2008 tarihli yasanın 30. maddesindeki “Vakıf yoluyla meydana gelip de her ne suretle olursa olsun Hazine, belediye, özel idarelerin veya köy tüzel kişiliğinin mülkiyetine geçmiş vakıf kültür varlıkları mazbut vakfına devrolunur.” hükmü uyarınca 2008-2021 döneminde 1014 taşınmaz mazbut vakfı adına tescil edilerek VGM kullanımına bırakılmıştır (1). Gezi Parkı başta olmak üzere Galata Kulesi, Şişli Etfal Hastanesi ve Selimiye Kışlası gibi birçok taşınmaz mazbut vakıflara ait denilerek ilgili vakıf adına tescil edilmiştir. Bu uygulamadan cemaat vakıfları da yararlanmış ve 2018 yılı itibariyle 1084 adet taşınmaz, Lozan Antlaşması’nda sayılan Ermeni, Rum ve Yahudi vakıfları yanında 1984 yılında tanınan Bulgar Esrarlıyı ve Süryani vakıfları adına tescil edilmiştir (2). Son yıllara ait veriler VGM resmî sitesinde ve faaliyet raporlarında yer almamıştır.

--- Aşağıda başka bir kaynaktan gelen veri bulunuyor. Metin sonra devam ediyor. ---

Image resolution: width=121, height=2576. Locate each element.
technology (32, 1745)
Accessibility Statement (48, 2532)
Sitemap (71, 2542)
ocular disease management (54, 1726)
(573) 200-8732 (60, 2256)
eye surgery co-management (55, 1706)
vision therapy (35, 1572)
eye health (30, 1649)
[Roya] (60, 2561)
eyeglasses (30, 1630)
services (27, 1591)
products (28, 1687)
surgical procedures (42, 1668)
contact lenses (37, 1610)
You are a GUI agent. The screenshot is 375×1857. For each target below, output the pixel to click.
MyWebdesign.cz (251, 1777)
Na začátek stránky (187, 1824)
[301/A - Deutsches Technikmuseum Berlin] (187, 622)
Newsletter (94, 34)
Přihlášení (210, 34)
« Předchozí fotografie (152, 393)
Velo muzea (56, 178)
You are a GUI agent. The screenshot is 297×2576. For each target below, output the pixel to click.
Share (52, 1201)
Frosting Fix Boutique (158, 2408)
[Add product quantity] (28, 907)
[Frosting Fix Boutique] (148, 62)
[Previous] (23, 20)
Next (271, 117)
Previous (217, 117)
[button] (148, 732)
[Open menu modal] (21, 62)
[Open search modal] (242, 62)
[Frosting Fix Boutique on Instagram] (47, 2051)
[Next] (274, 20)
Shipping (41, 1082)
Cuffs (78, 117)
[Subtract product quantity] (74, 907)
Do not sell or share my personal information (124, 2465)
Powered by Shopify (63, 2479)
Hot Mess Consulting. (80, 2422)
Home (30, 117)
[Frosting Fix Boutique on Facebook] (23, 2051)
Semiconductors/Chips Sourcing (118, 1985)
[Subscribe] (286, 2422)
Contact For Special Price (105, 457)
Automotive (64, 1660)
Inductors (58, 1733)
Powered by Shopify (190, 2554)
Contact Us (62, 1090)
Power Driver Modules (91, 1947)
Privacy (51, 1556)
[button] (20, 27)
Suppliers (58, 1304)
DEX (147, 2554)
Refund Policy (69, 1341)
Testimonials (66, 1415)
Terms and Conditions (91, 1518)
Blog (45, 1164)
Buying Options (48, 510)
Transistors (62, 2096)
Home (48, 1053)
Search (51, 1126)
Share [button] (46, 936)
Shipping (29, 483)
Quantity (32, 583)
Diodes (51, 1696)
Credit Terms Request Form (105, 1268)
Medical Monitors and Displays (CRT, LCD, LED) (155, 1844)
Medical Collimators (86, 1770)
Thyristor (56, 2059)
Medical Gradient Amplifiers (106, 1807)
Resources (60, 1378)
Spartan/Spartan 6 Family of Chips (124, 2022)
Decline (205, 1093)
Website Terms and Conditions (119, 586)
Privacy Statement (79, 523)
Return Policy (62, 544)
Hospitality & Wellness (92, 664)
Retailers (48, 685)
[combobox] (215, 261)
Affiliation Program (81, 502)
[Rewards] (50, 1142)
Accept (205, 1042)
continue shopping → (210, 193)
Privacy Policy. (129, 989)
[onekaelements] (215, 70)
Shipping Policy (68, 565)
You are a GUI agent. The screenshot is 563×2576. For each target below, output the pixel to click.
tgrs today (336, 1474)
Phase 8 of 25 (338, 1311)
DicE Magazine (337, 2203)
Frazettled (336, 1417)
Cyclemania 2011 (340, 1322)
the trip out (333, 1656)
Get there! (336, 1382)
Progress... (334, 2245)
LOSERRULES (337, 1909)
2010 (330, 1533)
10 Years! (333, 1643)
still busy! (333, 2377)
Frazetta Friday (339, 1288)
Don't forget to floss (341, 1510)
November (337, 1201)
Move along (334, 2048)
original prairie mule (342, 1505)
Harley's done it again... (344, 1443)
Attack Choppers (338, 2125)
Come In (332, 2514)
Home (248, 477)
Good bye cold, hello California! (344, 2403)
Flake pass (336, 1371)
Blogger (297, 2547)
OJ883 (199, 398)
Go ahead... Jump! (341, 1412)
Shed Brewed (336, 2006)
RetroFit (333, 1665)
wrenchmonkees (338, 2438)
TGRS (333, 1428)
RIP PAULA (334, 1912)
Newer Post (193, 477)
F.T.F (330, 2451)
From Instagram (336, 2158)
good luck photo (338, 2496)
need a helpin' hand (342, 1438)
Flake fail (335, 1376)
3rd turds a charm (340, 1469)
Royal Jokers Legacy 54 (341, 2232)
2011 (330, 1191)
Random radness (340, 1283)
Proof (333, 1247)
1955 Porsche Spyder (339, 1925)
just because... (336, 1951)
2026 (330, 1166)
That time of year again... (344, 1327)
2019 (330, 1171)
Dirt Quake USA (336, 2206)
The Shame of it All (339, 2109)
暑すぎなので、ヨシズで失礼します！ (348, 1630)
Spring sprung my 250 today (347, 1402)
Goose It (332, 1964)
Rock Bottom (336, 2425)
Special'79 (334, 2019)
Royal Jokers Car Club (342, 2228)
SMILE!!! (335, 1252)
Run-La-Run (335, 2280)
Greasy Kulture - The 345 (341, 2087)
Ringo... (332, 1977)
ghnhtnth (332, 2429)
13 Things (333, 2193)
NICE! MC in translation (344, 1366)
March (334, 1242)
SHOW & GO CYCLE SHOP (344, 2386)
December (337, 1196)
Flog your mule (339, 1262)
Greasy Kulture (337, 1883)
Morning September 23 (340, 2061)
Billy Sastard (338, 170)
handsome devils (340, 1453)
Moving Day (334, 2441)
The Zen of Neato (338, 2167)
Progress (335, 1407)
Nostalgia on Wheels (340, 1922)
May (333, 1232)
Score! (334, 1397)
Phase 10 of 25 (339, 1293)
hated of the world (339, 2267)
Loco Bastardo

Belediye, köy veya merkezi yönetime ait olup kamu hizmetleri için kullanılan taşınmazlar mazbut vakıf adına tescil edilmekte ve yasanın 12. maddesinin “Genel Müdürlüğe ve mazbut vakıflara ait akar mallar ile hakların daha yararlı olanları ile değiştirilmesine, paraya çevrilmesine veya değerlendirilmesine Meclis yetkilidir.” hükmüne dayanılarak VGM tarafından, imar durumu değiştirilerek ihaleyle kat karşılığı inşaat yaptırılmakta ve mülkiyeti büyük ölçüde özelleştirilmektedir. VGM’nin en son açıkladığı verilere göre 2002-2021 döneminde 808 adet taşınmaz kat karşılığı daire, dükkân, büro ve villa olarak inşa edilmek üzere ihale edilmiş ve 6595 birim taşınmaz VGM adına tescil edilmiştir. Ancak toplam kaç birim taşınmaz üretildiği açıklanmamıştır(3). 2013 yılında, Sultan Bayezit Vakfı adına tescil edilen Gezi Parkı (4) da yerine
yapılmak istenen Topçu Kışlası görünümlü alışveriş merkezi yoluyla kamusal alan olmaktan çıkarılacak ve özel mülkleştirilecekti. Can kayıplarına da yol açan büyük eylemlerle bu işlem engellenmişti. Ancak bugünlerde Taksim Gezi Parkı’nın ticari işletme vasfıyla kullanılması için VGM tarafından yeniden ihale açtığı anlaşılmaktadır(5). 2024 yılında ise İstanbul’da Ömerli Barajı havzası mazbut Melek Mehmed Paşa Vakfı’na ait olduğu gerekçesiyle Vakıflar Meclisi tarafından yapılaşmaya açılmak istendi. Vakıflar Meclisi yapılaşma oranının 250 kat artırılması ve 324 bin metrekarelik inşaat alanı yaratılarak “yapım ve onarım karşılığı kiralama” yoluyla alışveriş merkezi, macera park, otomobil müzesi ve eğlence merkezi yapımı için Çevre ve Şehircilik Bakanlığı’na başvurmuştu (6); ancak proje İstanbul 8. İdare Mahkemesi’nce durdurulmuştur (7). Mahkeme kararıyla İstanbul Büyükşehir Belediyesi tarafından kullanılan en önemli su havzası şimdilik kurtarılmıştır.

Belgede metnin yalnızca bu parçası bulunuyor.